EXCERPT TO READ >>
_ _ _ _

Mumbai, May 26 - TO make global agricultural trade truly liberal so that it delivers benefit to the world's poor, the Washington-based International Food Policy Research Institute (IFPRI) has mooted a five-step proposal that envisages action by both developed and developing countries.

Reduction of farm sector support (subsidies) and border protection (tariffs) by developed countries, opening up of markets by developing countries, a substantive (and not symbolic) agreement on agriculture in the Doha Round, use of safety and quality regulations as non-protectionist instruments, and development assistance by wealthy nations to complement trade agreement, are the salient measures to reform agricultural trade.

Unveiling the proposal at the WTO public symposium on 'Multilateralism at the Crossroads' in Geneva, Mr Joachim von Braun, Director General of IFPRI, said proliferating bilateral trade agreements marginalised developing countries.

"As per capita income rises and internal markets become increasingly efficient, a country should reduce its agricultural trade barriers and subsidies," he said.

_ _ _ _

PROBLEM SET >>
1. In the news item on agricultural trade, reproduce the passage from "Unveiling the proposal" to "marginalised developing countries." word for word.
2. Which measures does the news item on agricultural trade name as the salient ones for reforming agricultural trade? List each one.

AVAILABLE DATA >>
_ _ _ _

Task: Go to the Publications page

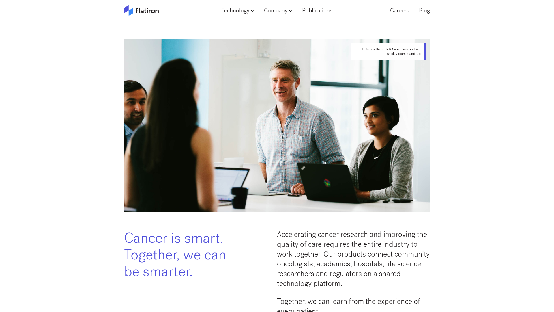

_ _ _ _

PER-TASK OUTPUTS >>
1.
Unveiling the proposal at the WTO public symposium on 'Multilateralism at the Crossroads' in Geneva, Mr Joachim von Braun, Director General of IFPRI, said proliferating bilateral trade agreements marginalised developing countries.

2.
- Reduction of farm sector support (subsidies) and border protection (tariffs) by developed countries
- Opening up of markets by developing countries
- A substantive (and not symbolic) agreement on agriculture in the Doha Round
- Use of safety and quality regulations as non-protectionist instruments
- Development assistance by wealthy nations to complement trade agreement